**DIRECTIONS:**
Make an exact copy of the lines from the one containing "The height and" through the end of the records below, and leave out every picture.

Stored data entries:
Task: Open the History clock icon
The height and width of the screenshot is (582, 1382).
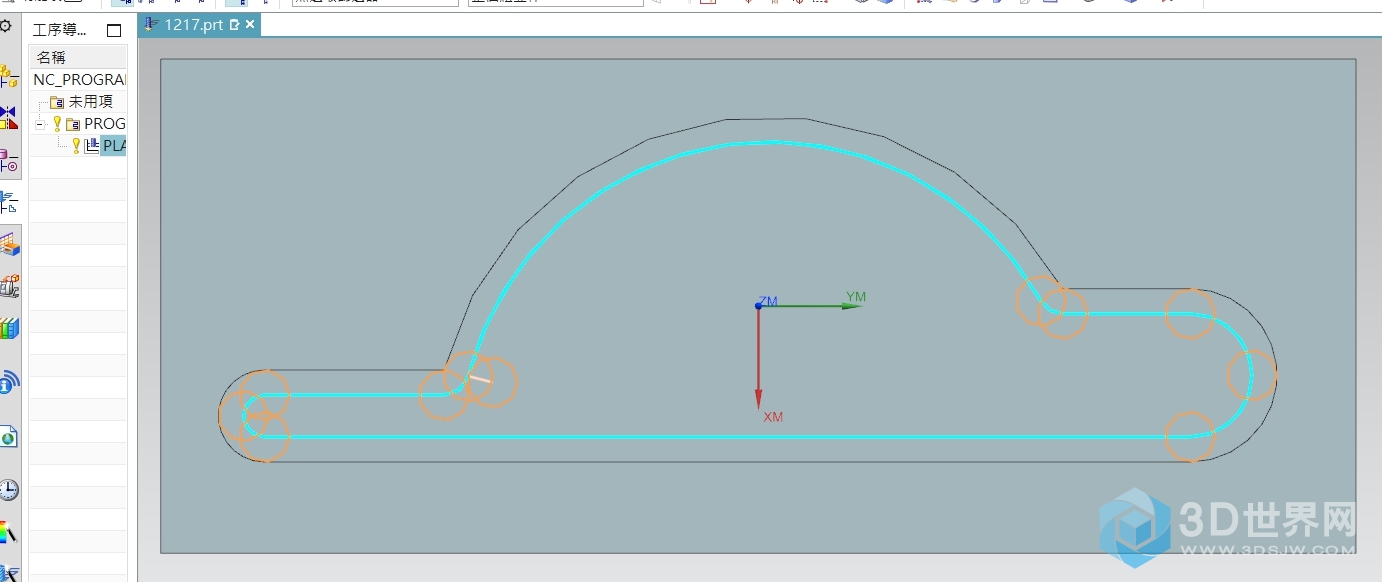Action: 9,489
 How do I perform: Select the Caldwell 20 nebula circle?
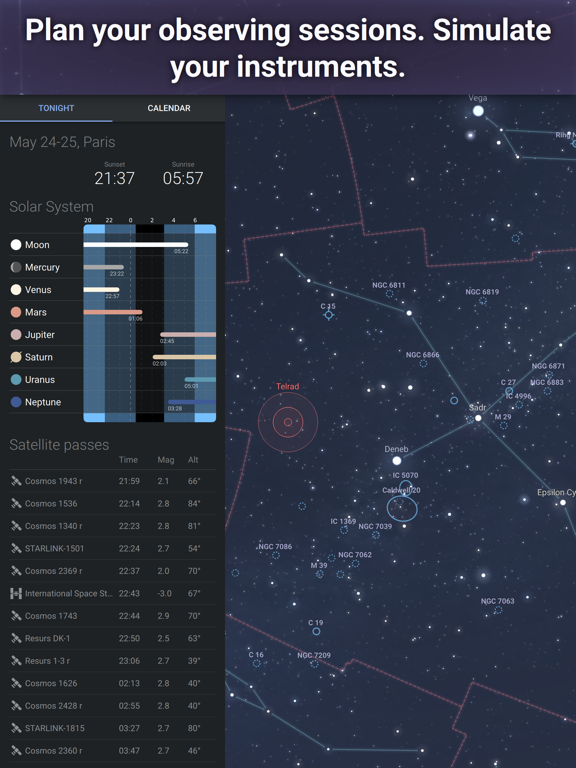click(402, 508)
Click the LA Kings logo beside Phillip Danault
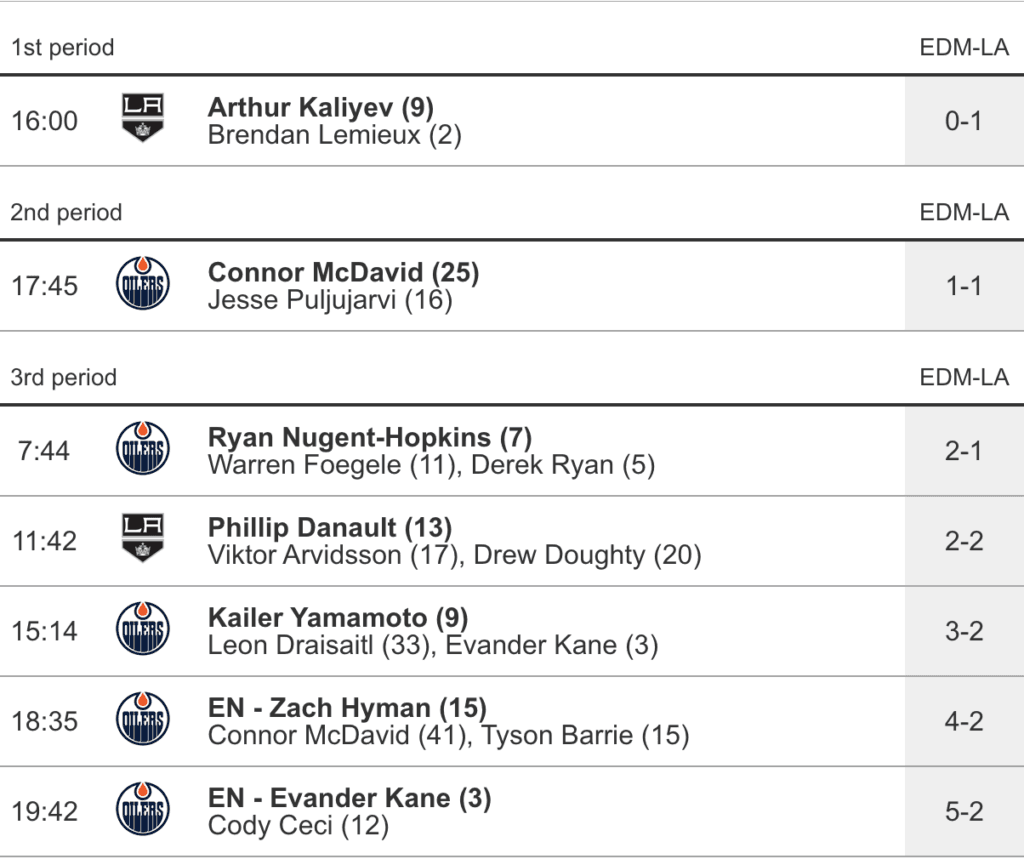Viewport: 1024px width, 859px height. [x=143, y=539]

**YOUR SOLUTION:**
The height and width of the screenshot is (582, 1382).
Action: 9,489
 How do I perform: Select the Caldwell 20 nebula circle?
click(402, 508)
Click the LA Kings logo beside Phillip Danault
Viewport: 1024px width, 859px height. [x=143, y=539]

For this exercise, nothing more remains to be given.